Senior nurses have told me they’ve raised an issue with their boards, which they were told deserved no air time “because it wasn’t in Francis”.
Is there a danger that a good idea to improve safety or quality isn’t a good idea unless you can relate it back to Francis?
I’ve done it myself. Asked in a television interview whether student nurses should spend a year working as a healthcare assistant a few months ago, I answered: “Well, Francis didn’t recommend it.”
Of course, I think that particular idea is not well-founded, but maybe that’s not the point.
Don’t get me wrong, I think Robert Francis QC’s report is a thorough and fantastic frame of reference, but is there a danger that we dismiss issues that he didn’t seem to regard as relevant just because they weren’t what was behind the problems at Mid Staffs?

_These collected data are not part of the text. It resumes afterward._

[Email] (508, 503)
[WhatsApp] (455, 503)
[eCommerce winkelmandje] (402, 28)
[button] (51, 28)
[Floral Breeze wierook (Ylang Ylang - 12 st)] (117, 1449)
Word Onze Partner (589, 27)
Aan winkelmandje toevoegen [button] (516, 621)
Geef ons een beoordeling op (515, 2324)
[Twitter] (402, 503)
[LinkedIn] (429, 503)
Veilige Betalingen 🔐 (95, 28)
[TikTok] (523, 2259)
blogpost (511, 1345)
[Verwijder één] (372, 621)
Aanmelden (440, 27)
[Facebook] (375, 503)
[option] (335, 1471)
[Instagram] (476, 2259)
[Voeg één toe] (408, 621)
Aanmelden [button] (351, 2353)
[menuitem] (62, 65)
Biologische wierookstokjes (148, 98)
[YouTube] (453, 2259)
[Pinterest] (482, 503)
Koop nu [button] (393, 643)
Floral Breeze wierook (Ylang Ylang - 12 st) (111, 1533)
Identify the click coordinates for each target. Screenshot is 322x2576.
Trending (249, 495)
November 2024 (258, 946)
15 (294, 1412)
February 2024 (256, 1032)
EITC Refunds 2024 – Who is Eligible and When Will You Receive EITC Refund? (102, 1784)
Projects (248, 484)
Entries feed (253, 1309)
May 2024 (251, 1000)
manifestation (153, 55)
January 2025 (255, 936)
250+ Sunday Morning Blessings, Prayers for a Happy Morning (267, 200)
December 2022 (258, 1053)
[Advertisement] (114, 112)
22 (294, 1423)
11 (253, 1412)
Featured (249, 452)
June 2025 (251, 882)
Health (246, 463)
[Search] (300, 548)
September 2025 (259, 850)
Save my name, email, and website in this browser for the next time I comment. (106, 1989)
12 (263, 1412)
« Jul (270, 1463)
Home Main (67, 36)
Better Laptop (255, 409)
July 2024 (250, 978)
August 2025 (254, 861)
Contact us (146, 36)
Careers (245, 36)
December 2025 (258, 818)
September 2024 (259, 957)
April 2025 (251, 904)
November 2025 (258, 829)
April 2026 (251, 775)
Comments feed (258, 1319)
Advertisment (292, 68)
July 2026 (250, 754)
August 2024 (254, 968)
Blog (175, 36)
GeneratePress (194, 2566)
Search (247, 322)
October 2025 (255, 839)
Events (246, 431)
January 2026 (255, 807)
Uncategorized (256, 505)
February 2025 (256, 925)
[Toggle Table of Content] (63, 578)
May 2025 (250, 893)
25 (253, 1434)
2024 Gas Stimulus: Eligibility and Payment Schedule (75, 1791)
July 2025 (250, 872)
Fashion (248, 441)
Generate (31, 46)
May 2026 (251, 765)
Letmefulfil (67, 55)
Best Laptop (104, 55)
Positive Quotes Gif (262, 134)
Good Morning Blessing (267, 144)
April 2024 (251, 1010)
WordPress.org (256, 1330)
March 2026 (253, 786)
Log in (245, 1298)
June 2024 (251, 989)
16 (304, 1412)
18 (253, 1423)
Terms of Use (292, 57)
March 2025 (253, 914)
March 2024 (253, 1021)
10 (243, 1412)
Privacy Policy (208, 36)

For example, senior nurses and managers have maintained that mandated staffing levels weren’t a good thing for nursing or care.
They would point to evidence given at Mid Staffs by the former chief nursing officer for England Dame Christine Beasley, who felt minimum numbers would “become the floor not the ceiling”.
And when the Francis report was published in February, his suggestion that National Institute for Health and Care Excellence tools be used to set staffing levels gave the government and those against the idea a reason to dismiss the evidence calling for a set ratio.
So the news that Francis seems to have strengthened his position on staffing levels, suggesting publicly last week that they should be considered an alarm bell to warn of poor care, is excellent for the Safe Staffing Alliance, the Nursing and Care Quality Forum, unions and other nurse researchers who applaud his call for a minimum number to provide safe care. Perhaps now the government will take notice?
We should all heed Francis’ words from last week, when he spoke about reporting on the evidence at the time and “only dealing with the events arising out of a particular hospital so the inquiry [which] for all its breadth, in the end had limitations”.
Because if health professionals limit their view to only the things Francis talked about, they are in danger of hitting the target but missing the point.